Dataset records –
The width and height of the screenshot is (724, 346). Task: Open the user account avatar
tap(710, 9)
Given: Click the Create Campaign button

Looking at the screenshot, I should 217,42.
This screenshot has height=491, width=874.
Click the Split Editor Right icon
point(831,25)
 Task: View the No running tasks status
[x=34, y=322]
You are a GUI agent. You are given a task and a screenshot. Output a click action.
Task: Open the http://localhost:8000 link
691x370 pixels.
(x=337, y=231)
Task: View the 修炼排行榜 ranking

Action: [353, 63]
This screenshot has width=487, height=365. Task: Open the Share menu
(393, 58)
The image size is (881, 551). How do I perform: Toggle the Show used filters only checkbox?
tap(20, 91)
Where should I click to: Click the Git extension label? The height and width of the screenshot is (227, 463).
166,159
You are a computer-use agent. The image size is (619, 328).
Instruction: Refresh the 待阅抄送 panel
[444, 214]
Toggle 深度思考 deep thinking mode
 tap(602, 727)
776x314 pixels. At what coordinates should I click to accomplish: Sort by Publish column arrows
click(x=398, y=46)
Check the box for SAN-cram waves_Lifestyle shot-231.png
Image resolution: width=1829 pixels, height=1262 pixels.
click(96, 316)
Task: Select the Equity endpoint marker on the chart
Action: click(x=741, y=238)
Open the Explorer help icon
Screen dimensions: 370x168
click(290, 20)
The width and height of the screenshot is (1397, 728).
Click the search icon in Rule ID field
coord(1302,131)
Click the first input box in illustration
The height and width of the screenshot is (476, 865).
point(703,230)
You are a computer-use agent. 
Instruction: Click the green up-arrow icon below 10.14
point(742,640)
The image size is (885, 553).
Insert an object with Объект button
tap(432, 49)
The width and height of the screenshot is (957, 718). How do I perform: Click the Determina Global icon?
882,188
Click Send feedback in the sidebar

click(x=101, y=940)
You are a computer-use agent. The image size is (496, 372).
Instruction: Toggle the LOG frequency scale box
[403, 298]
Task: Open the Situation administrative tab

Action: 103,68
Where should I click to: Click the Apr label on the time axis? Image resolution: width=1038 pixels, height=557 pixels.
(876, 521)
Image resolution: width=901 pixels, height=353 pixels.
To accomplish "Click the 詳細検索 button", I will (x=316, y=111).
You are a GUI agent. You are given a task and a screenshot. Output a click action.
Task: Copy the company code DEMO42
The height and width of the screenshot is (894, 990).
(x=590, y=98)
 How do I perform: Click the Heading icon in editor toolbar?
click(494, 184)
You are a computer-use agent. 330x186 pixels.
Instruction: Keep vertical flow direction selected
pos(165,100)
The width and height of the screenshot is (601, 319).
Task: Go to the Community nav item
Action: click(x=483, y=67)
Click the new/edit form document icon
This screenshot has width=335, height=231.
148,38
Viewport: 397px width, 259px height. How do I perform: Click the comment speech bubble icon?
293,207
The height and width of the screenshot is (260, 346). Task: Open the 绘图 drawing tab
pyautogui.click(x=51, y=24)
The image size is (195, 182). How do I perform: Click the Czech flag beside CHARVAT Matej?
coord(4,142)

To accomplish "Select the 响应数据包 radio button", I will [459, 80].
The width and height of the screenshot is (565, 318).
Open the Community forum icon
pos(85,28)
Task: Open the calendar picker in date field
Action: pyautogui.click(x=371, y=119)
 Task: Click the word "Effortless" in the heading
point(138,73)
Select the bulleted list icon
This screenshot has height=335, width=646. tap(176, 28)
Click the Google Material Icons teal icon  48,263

Given problem –
Return each line of the items above that contains the string "field", copied in full.

Problem solution –
Click the search icon in Rule ID field
Task: Open the calendar picker in date field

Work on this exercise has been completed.